Data listing |
* * *
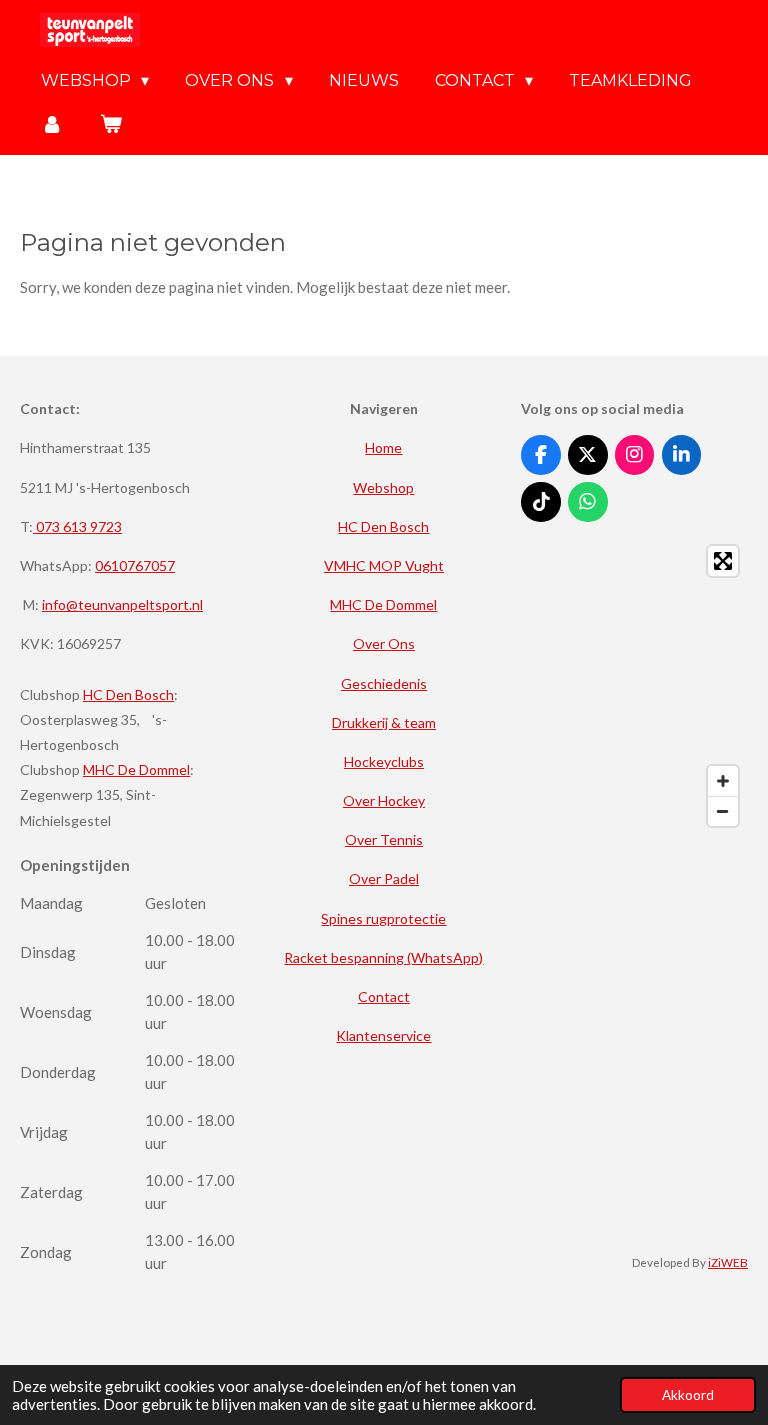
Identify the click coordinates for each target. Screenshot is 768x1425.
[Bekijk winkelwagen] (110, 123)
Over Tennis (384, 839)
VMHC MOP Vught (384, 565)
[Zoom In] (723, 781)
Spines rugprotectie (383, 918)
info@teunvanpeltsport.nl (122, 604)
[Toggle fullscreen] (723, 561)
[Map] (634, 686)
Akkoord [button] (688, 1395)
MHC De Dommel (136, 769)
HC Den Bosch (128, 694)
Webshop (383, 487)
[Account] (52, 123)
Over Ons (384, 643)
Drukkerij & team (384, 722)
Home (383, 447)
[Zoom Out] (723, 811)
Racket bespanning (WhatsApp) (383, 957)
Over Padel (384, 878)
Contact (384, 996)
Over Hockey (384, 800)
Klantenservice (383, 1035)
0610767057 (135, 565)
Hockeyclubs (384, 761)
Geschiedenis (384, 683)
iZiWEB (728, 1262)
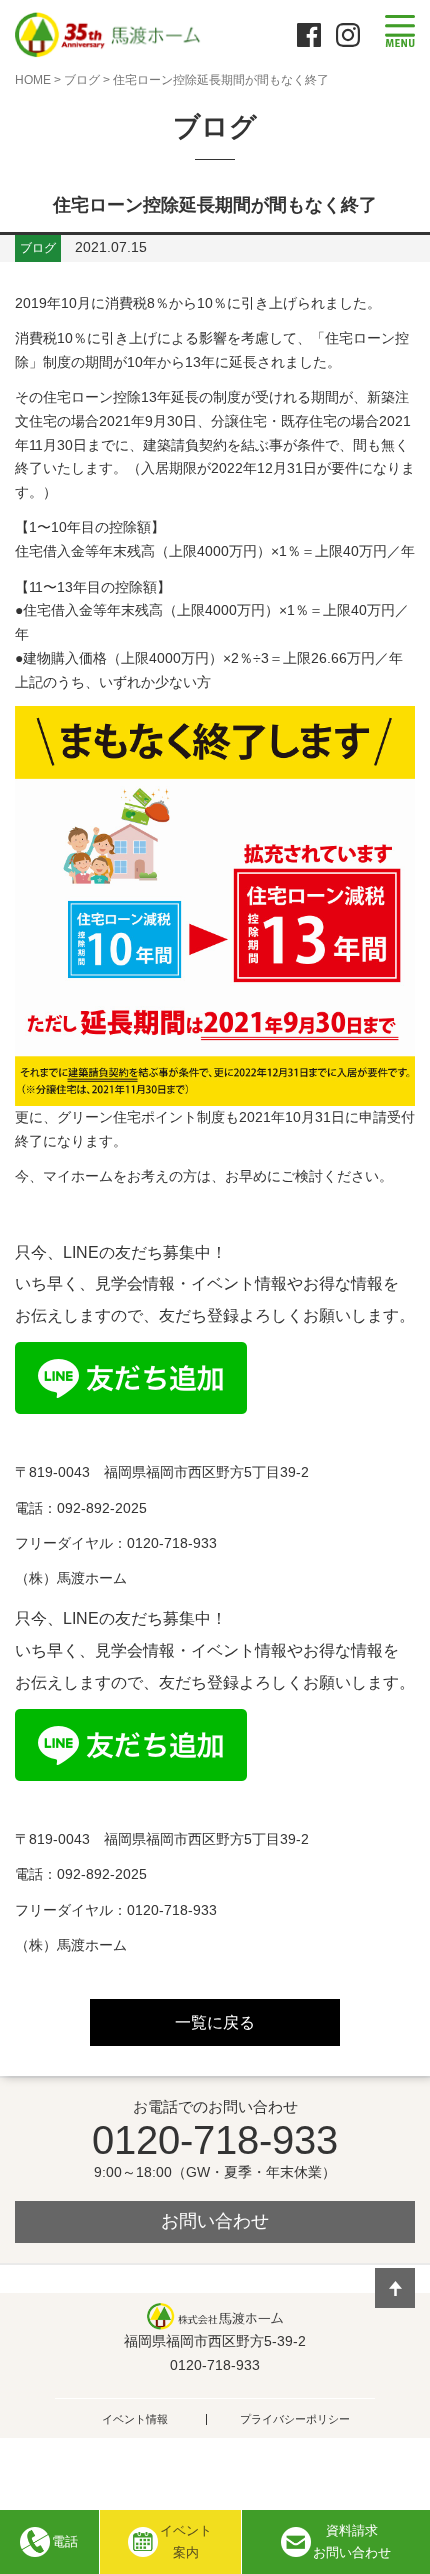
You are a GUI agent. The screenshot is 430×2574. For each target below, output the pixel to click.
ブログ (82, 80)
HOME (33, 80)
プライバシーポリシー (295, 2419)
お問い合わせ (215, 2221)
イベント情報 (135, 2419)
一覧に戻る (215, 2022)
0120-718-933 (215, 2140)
* * *
Problem statement | Exactly repeat every line from the line that includes "iZiWEB (728, 1262)" to the end of the listing, and nothing else, leaving pictures out.

Completed exercise |
iZiWEB (728, 1262)
You are a GUI agent. The screenshot is 430×2574. For each target below, output the pixel to click.
ブログ (82, 80)
HOME (33, 80)
プライバシーポリシー (295, 2419)
お問い合わせ (215, 2221)
イベント情報 (135, 2419)
一覧に戻る (215, 2022)
0120-718-933 (215, 2140)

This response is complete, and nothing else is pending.